Outre les astuces de modularisation, un autre point très important que j’ai lu sur Le blog de Plombier et m’appliquer au travail consiste à verrouiller les dépendances du projet et à l’empaqueter pour pouvoir importer du code à partir d’autres cahiers. J’ai rencontré des problèmes de version de package dans quelques projets jusqu’à présent, je peux donc vous assurer que cela peut vous épargner quelques heures.

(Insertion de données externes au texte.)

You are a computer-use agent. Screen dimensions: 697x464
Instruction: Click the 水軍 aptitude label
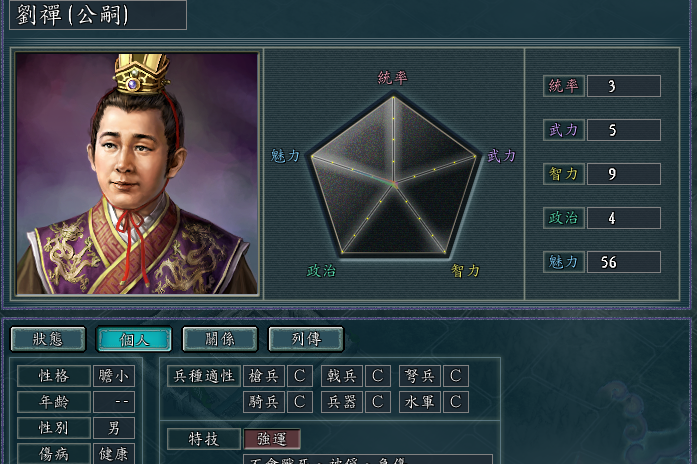click(x=420, y=402)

Un projet de plusieurs cahiers plus courts et plus propres au lieu de quelques cahiers monolithiques facilite la reproduction, la compréhension et la modification du code. En outre, il permet également de concevoir un stratégie de test pour tester les codes ML. Plusieurs articles sur les raisons pour lesquelles les projets d’apprentissage automatique échouent, mentionnent la difficulté de code de mise à jour et les problèmes de maintenance chronophages. Avec un code plus court et plus propre, des dépendances verrouillées et un contrôle de version approprié, la maintenance et la collaboration deviennent plus faciles et plus rapides.

Les idées ci-dessus ne sont que quelques réflexions principales que j’ai trouvées utiles sur le blog de Ploomber. Depuis lors, j’ai eu une boîte à outils sur la façon de diviser les cahiers en pièces modulaires et comment les utiliser et les convertir en un pipeline dans des projets plus petits. J’aime partager et enseigner des idées sur la façon de faire de meilleurs cahiers et coder, et ces pratiques de codage valent la peine d’être envisagées.

Si vous êtes intéressé par plus de détails sur Ploomber et sur la façon de travailler plus efficacement avec des ordinateurs portables, assurez-vous de consulter Eduardo Blancas parler de son projet au Conférence Renforcer l’IA ce mois de mars ! Qui pourrait nous en dire plus que le PDG et co-fondateur de Ploomber lui-même ?

Les références

[1] Jeffrey M. Perkel (2018). Pourquoi Jupyter est le cahier de calcul de choix des data scientists. Nature 563, 145-146.

[2] Eduardo Blancas (2021). Pourquoi (et comment) mettre des notebooks en production. Blog de Ploomer.io.

[3] Anouk Dutrée (2021). Pipelines de données : quoi, pourquoi et lesquels. Blog Vers la science des données.